Dia merupakan ayah kandung Dr Taufiqulloh MPdI, mantan Ketua Pimpinan Daerah Muhammadiyah (PDM) Kabupaten Gresik. Dari dia PWMU.CO mendapat informasi ada kisah inspiratif: orang kecil yang bersemangat besar ikut menyumbang pembangunan rumah Allah. Menurut Ustadz Taufiq, semula nama Cak Mad hanya terdaftar sebagai ‘Hamba Allah’ dalam list para donatur. Tapi agar kisah ini menggugah hati umat Islam lainnya, dia terpaksa ‘membocorkan’ nama Cak Mad.

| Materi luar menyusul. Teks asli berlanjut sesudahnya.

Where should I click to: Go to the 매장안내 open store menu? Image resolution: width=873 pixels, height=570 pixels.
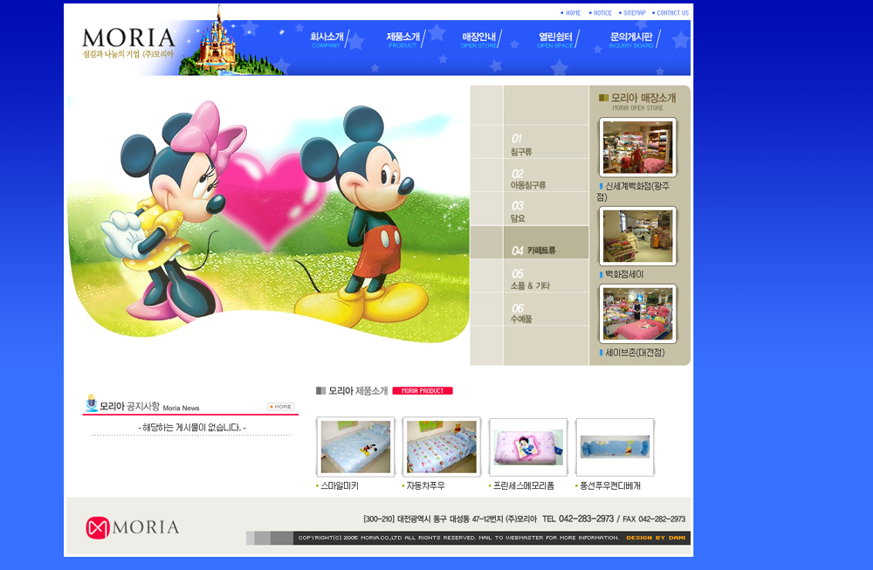pyautogui.click(x=478, y=38)
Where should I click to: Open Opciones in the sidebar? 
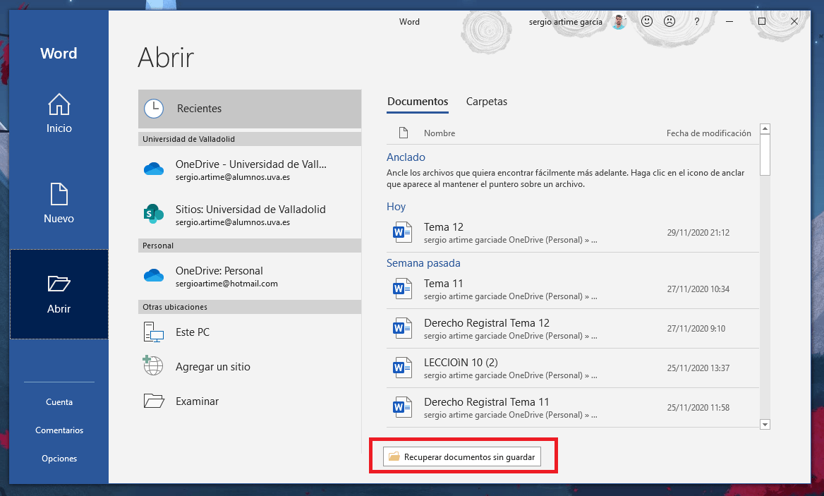pyautogui.click(x=59, y=459)
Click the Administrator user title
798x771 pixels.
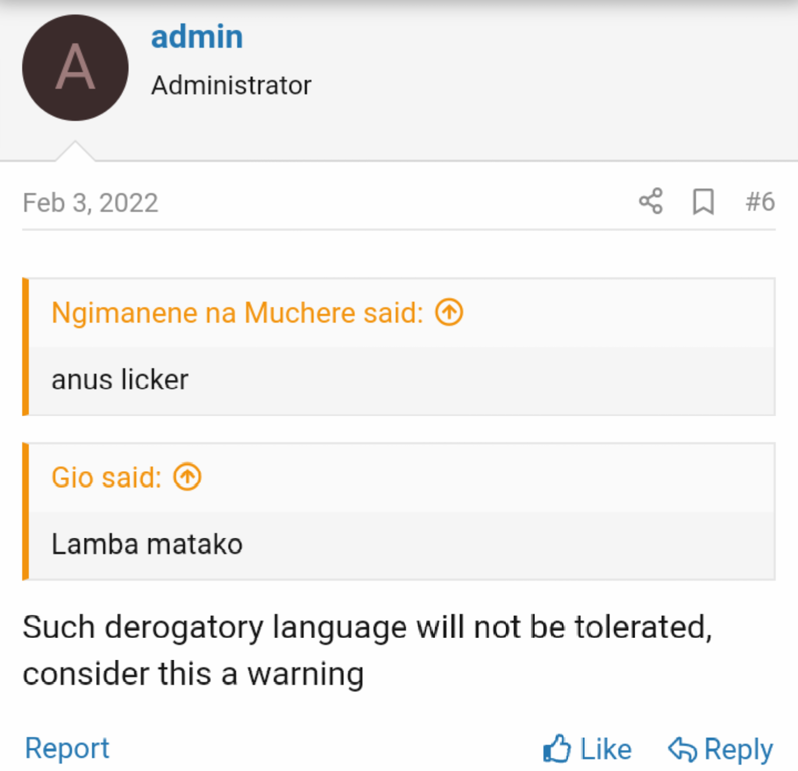click(x=231, y=86)
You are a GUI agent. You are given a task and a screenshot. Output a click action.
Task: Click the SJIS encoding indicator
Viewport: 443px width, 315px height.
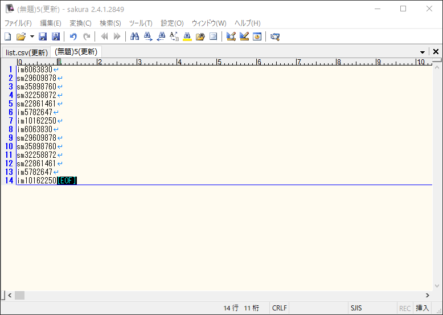(x=356, y=308)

Ustadz Taufiq, sapaannya, menjelaskan, Masjid al-Muttaqien memiliki nilai sejarah yang mendalam baginya. Ayahnya dahulu adalah penasihat sekaligus imam rawatib di masjid itu. 

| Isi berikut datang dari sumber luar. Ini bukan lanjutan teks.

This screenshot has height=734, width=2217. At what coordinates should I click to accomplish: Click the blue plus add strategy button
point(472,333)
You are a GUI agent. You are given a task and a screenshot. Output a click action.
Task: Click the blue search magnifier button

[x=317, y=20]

Soal kabar pembebasan lahan yang berada di pintu masuk masjid, dia merasa bersyukur. “Dahulu rumah yang berpagar hitam itu milik orang Banjar Kalimantan. Teman bapak dan sudah meninggal. Dahulu ahli warisnya masih keberatan, tapi sekarang sudah dilepas,” katanya, Jumat (11/3/2022). Ustad Taufiq menambahkan, kesempatan itu jangan sampai lepas. Dia sangat berharap panitia mampu membeli tanah dan bangunan itu. 

“Dengan terbebaskannya tanah tersebut wajah dan bangunan masjid itu bisa terlihat langsung dari jalan raya. Jadi takmir lebih mudah mengatur pengembangannya. Insyaallah masjid akan semakin makmur pada masa yang akan datang,” tuturnya.

Masjid Berjiwa Filantropis

Di tengah upaya mendapatkan dana untuk pembebasan lahan, takmir masjid tak pernah surut melanjutkan kegiatan berbagi kepada para jumaah dan masyarakat sekitar. 

“Masjid ini berjiwa fillantropis sesuai anjuran KH Ahmad Dahlan: memberi dan memberi,” terang Yusuf.

Mak takmir masjid rutin membagikan nasi bungkus setiap Jumat pagi setiap pekan kedua. “Saat shalat Jumat masjid kami selalu ramai. Kami menyediakan 180 hingga 200 nasi bungkus setiap pekan kedua. Jumlah itu selalu habis, dan semua kebagian,” jelasnya saat ditanya mengenai program unggulan masjid.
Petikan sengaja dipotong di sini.